Beratung

Beratung im Handwerk NRW

Arbeitsplätze werden überwiegend in mittelständischen Unternehmen und Handwerksbetrieben geschaffen und gesichert. Entsprechend der großen volkswirtschaftlichen Bedeutung des Handwerks gilt es daher, diesen Wirtschaftsbereich verstärkt zu fördern. Nur dies bietet Gewähr dafür, dass sich die insgesamt erfreuliche Tendenz fortsetzt, nach der es dem Handwerk selbst in den wirtschaftlich schwierigen Jahren gelungen ist, seine solide Basis zu behaupten.

Diese Basis des Handwerks beruht im Wesentlichen darauf, dass die Betriebsinhaber insbesondere als Meister umfassend auf die Unternehmensführung vorbereitet sind. Ein aussagekräftiger Gradmesser für die so erreichte Stabilität ist die auch weiterhin deutlich unterdurchschnittliche Insolvenzquote.

Trotzdem benötigt das Handwerk Unterstützung durch Beratung und andere Aktivitäten. Diese Initiativen werden in NRW seit vielen Jahrzehnten und mit großem Erfolg von der Landes-Gewerbeförderungsstelle des nordrhein-westfälischen Handwerks (LGH) geplant, gebündelt und weiterentwickelt. Der Beratungsbedarf ist alleine schon deswegen gegeben, weil wegen der kleinteiligen Strukturen der Handwerksunternehmer sämtliche Führungsaufgaben selbst übernehmen muss.

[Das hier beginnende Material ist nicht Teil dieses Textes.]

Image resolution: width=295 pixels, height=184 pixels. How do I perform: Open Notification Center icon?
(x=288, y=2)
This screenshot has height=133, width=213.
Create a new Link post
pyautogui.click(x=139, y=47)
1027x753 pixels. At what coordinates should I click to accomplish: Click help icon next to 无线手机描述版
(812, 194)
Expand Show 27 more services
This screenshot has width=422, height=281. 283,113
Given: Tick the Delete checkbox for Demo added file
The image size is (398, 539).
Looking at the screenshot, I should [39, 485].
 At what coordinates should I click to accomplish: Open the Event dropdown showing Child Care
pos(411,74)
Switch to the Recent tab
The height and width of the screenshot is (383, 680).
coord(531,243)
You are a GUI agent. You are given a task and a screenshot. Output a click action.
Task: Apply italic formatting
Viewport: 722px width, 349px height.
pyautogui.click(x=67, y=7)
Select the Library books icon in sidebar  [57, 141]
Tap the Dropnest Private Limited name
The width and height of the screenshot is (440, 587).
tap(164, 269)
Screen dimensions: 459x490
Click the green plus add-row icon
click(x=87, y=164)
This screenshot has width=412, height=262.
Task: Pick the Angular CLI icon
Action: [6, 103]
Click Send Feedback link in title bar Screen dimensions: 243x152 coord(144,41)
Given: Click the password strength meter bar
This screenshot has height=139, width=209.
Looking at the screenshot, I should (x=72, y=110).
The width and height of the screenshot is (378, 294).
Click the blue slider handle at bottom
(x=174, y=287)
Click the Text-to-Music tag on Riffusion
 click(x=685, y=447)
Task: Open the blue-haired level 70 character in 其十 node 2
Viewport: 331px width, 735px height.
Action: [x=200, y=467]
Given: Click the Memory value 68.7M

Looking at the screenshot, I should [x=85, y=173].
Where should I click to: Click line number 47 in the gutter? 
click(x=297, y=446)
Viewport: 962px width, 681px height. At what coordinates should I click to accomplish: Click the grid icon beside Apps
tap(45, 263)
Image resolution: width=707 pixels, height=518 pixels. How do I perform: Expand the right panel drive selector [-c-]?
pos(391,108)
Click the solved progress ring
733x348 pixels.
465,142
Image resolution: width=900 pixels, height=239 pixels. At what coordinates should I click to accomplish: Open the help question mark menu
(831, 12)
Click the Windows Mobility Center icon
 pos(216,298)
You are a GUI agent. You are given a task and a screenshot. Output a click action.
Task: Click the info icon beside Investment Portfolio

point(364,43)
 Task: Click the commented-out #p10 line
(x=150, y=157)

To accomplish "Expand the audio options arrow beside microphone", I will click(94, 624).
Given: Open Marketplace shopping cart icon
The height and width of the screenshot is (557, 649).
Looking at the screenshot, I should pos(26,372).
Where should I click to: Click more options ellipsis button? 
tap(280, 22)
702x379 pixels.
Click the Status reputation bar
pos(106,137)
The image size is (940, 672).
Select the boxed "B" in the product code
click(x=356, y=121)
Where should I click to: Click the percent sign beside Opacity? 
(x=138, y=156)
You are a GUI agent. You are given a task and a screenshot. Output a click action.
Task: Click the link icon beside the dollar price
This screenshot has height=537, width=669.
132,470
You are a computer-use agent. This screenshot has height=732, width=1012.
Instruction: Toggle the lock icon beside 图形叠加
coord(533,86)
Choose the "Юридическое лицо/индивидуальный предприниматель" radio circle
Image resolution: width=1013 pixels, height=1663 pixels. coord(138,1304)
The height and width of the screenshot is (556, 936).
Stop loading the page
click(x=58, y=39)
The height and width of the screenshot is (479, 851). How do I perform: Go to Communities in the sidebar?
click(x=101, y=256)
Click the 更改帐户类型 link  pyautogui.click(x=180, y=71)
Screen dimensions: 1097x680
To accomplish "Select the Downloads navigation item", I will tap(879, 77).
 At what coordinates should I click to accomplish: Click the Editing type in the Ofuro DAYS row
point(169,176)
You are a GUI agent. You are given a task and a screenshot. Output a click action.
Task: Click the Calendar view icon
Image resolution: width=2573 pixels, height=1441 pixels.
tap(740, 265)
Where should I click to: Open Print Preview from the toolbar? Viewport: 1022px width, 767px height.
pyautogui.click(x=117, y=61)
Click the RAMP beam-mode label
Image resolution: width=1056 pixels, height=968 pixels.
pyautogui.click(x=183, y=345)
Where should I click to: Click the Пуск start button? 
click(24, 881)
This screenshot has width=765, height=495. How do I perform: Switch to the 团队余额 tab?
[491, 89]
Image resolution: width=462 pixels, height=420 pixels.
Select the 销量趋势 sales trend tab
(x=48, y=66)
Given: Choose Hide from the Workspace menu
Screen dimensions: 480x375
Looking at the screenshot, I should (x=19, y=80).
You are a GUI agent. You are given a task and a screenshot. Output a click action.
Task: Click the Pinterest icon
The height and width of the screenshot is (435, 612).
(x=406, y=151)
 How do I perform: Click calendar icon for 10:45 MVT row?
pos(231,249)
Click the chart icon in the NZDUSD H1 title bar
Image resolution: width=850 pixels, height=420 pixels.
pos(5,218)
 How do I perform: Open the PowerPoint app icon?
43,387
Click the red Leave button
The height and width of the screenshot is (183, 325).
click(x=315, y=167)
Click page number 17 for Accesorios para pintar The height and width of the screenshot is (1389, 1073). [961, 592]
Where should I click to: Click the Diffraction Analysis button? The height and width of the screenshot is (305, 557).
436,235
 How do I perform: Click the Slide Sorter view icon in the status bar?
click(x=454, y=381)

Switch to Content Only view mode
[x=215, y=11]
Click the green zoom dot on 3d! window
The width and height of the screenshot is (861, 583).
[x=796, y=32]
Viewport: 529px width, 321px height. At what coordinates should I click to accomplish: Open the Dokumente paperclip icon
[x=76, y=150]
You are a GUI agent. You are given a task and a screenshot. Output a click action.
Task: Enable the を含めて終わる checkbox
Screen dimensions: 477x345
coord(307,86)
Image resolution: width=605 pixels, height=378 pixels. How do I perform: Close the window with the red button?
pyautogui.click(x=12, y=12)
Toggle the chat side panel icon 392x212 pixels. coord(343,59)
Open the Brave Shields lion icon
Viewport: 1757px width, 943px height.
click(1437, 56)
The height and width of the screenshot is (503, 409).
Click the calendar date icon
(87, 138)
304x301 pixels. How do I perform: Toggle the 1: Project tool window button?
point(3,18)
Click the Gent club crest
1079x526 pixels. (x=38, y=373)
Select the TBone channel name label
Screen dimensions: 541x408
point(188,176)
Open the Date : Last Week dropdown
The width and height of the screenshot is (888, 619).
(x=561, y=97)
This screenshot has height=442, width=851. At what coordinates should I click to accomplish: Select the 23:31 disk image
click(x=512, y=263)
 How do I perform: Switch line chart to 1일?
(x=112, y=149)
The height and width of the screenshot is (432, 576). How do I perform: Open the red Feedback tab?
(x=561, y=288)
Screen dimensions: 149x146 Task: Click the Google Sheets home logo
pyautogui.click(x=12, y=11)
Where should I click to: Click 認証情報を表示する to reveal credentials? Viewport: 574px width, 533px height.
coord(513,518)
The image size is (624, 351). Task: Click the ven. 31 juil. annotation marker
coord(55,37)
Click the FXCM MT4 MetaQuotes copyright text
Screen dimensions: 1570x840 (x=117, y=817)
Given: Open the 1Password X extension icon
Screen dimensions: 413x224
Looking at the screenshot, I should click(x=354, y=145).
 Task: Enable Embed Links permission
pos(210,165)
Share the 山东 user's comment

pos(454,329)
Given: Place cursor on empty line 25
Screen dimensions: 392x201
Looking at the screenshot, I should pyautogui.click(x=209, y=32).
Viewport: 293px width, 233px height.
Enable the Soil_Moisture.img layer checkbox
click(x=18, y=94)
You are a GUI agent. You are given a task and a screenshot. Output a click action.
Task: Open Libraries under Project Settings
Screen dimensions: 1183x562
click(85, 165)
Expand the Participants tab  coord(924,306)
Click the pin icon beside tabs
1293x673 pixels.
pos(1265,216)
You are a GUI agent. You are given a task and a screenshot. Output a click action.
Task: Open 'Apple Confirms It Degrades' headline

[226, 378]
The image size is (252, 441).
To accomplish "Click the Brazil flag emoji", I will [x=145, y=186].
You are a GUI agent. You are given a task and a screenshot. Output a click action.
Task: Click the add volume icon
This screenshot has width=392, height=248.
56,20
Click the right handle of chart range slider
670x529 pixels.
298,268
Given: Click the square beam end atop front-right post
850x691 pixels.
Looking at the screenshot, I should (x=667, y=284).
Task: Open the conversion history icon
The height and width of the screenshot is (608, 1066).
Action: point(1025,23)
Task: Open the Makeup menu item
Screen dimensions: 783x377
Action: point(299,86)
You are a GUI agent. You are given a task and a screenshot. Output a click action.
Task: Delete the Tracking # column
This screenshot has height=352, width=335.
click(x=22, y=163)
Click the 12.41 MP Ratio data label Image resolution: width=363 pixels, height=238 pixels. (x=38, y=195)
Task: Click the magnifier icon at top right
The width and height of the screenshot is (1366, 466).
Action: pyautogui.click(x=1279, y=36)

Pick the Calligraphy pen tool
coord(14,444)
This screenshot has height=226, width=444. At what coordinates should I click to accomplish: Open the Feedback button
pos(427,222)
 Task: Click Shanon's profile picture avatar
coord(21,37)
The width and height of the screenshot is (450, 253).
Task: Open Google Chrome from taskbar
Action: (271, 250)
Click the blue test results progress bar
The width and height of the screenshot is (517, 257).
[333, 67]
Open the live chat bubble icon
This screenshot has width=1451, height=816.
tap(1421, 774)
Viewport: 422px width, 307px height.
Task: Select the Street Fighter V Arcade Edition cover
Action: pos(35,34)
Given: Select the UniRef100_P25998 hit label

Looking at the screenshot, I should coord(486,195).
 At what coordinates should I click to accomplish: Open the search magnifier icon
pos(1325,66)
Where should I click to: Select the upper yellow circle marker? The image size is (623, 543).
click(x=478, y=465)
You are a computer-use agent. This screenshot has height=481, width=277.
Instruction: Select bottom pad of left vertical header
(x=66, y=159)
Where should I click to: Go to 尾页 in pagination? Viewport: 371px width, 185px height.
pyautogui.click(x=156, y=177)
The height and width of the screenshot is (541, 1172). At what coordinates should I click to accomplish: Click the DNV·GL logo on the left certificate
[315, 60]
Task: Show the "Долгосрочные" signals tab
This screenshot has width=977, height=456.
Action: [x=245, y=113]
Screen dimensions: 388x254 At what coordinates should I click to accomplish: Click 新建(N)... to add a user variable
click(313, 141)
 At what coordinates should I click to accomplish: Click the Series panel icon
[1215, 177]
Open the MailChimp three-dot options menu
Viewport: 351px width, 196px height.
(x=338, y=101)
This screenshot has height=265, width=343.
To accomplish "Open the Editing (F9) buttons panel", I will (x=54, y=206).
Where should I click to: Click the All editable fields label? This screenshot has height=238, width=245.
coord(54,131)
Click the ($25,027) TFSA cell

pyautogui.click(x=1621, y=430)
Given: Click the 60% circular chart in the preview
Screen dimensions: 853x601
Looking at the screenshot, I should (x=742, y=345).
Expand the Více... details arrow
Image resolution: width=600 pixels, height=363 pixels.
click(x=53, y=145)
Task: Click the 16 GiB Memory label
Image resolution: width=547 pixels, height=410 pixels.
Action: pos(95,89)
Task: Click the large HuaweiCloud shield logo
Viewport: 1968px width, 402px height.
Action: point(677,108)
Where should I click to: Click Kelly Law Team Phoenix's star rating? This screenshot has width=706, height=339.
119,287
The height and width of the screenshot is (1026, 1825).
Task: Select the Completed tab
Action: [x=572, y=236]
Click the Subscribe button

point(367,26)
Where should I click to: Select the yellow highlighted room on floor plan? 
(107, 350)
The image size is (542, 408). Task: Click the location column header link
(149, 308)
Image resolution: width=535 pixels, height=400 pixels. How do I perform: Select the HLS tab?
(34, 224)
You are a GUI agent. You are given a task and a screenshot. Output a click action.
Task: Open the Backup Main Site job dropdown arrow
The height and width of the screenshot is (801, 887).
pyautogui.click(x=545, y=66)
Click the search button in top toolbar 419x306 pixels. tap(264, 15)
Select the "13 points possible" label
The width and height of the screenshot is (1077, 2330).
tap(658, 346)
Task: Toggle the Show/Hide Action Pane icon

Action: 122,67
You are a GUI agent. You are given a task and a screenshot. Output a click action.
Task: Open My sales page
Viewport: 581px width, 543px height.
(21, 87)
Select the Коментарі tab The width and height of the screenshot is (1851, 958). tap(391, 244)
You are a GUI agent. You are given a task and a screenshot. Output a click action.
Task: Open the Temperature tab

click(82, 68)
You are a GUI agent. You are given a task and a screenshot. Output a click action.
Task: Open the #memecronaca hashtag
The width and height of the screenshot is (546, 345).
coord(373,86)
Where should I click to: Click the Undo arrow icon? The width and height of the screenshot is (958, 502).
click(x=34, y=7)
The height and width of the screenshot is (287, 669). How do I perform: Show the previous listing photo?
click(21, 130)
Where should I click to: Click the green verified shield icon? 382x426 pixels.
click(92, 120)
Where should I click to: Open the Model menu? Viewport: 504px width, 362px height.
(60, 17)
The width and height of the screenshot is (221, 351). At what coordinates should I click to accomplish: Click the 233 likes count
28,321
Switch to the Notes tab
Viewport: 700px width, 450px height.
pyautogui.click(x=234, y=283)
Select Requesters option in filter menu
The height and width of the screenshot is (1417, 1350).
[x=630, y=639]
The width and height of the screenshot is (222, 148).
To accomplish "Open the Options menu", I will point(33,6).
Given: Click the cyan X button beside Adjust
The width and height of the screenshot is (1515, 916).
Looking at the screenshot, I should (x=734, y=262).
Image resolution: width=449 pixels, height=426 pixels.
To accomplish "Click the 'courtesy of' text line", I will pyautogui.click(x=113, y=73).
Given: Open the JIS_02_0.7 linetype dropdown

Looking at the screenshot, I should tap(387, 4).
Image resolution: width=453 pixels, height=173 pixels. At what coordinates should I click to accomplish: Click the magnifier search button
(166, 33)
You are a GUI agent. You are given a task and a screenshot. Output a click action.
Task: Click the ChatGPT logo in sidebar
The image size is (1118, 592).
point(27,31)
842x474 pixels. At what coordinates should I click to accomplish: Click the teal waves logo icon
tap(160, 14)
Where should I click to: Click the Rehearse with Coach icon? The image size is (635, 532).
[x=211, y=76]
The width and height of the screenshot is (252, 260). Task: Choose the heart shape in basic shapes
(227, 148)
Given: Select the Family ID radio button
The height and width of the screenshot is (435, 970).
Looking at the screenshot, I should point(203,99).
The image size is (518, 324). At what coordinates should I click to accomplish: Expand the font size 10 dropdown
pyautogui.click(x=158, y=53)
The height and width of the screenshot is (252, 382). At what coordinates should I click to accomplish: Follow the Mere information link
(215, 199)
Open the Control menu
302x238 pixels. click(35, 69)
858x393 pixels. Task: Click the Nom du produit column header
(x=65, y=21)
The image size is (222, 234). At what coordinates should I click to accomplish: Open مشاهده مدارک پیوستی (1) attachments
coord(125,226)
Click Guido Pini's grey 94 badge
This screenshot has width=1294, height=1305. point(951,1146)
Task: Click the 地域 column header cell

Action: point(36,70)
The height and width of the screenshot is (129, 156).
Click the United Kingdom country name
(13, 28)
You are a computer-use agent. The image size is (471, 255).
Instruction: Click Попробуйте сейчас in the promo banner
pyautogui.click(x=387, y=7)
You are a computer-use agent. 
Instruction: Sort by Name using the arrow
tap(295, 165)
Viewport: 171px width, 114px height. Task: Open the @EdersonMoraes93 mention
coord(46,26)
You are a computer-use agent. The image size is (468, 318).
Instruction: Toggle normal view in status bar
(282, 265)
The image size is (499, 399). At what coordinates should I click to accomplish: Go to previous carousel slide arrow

Die handwerkliche Gewerbeförderung schafft in dieser Situation den Ausgleich der »größenbedingten Nachteile« im Wettbewerb und bietet immer wieder Hilfe zur Selbsthilfe.

Insgesamt sind bei den Handwerkskammern und Fachverbänden in NRW mehr als 100 organisationseigene Betriebsberater tätig – in so unterschiedlichen Fachgebieten wie Betriebswirtschaft, Technik, Formgebung, Marketing oder Außenwirtschaft.